=== Begin Enclosure ===
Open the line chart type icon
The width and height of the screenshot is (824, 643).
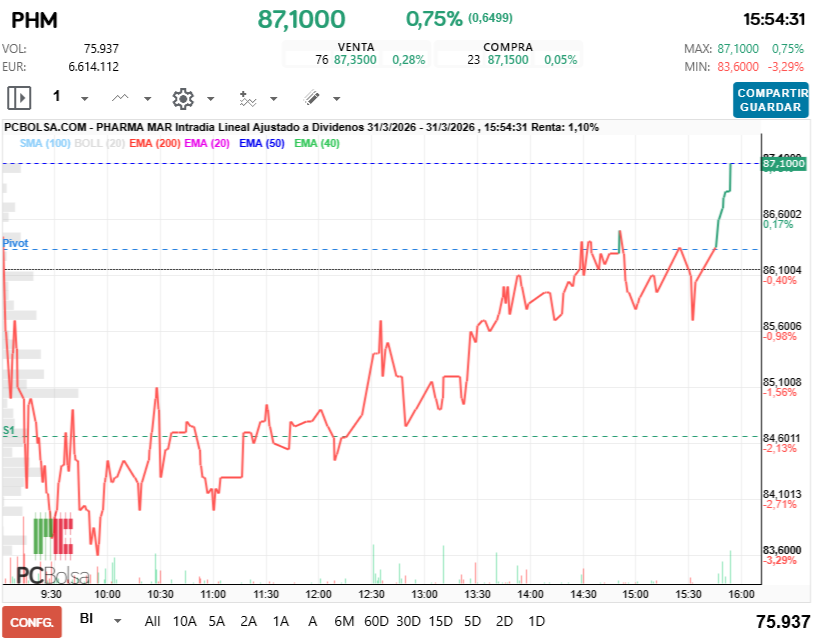120,98

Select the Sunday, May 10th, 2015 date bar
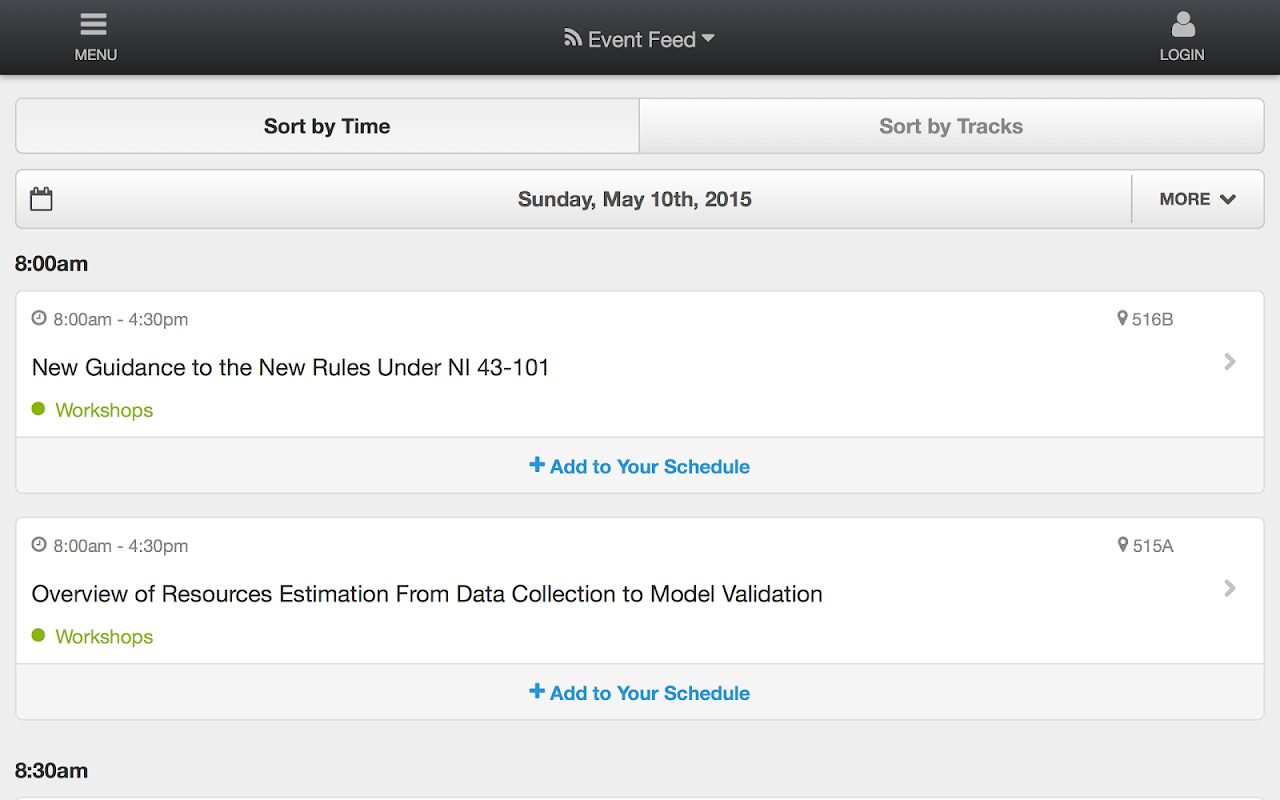[634, 199]
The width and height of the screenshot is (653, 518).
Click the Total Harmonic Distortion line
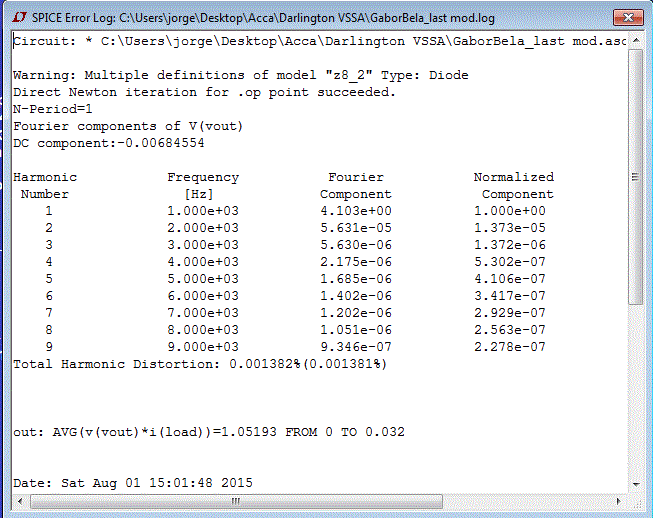pos(200,364)
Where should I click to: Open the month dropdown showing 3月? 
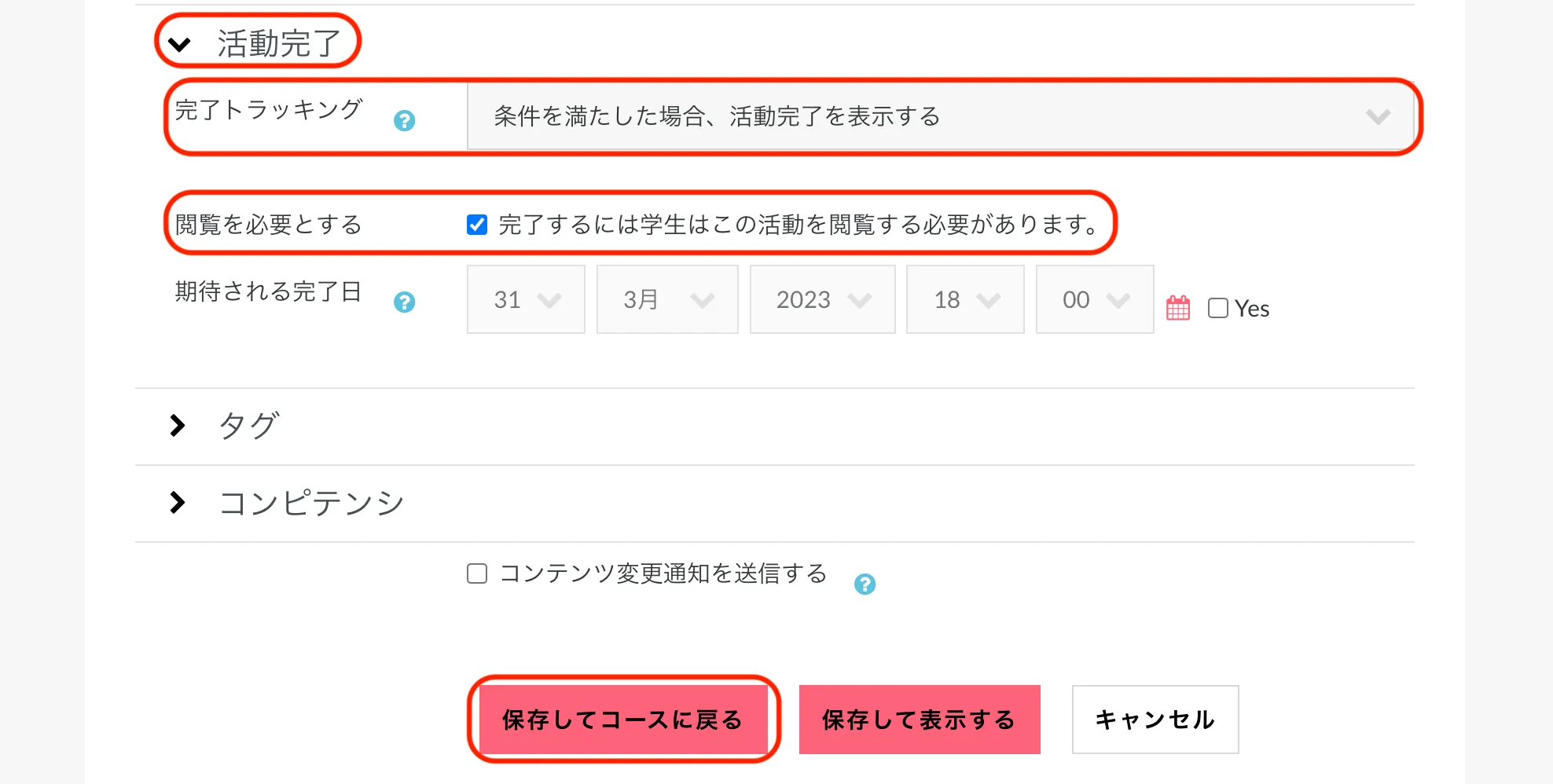coord(667,299)
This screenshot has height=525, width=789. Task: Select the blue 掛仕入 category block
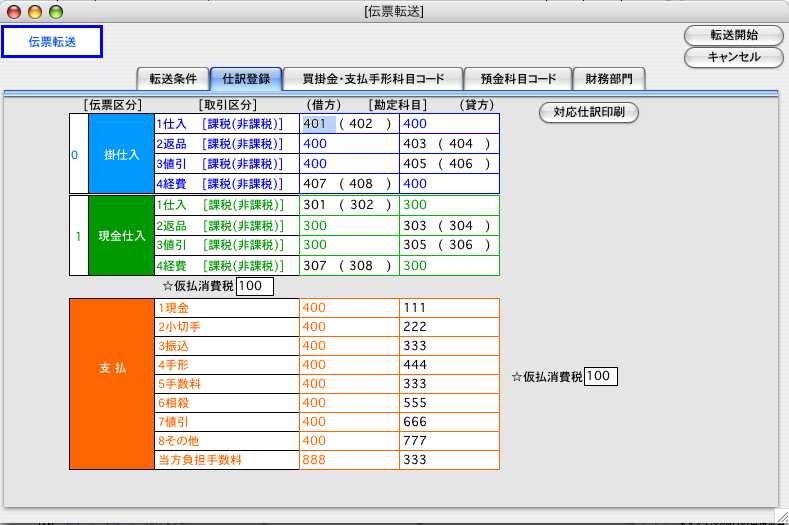tap(121, 154)
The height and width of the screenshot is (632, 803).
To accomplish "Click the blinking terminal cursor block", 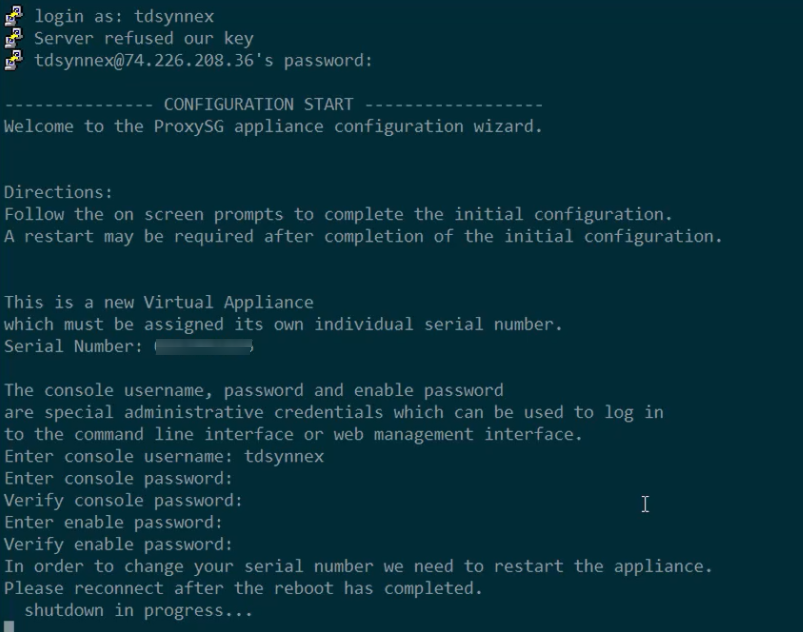I will (x=9, y=626).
=== End Enclosure ===
WHAT IS REQUIRED
Your task is to reproduce exactly the lines from the start of the data above through the line containing "The height and", leaving every picture out.

EXERCISE RESULT
Open the line chart type icon
The width and height of the screenshot is (824, 643).
120,98

Select the Sunday, May 10th, 2015 date bar
[634, 199]
The width and height of the screenshot is (653, 518).
Click the Total Harmonic Distortion line
pos(200,364)
Where should I click to: Open the month dropdown showing 3月? 
coord(667,299)
This screenshot has height=525, width=789. Task: Select the blue 掛仕入 category block
tap(121, 154)
The height and width of the screenshot is (632, 803).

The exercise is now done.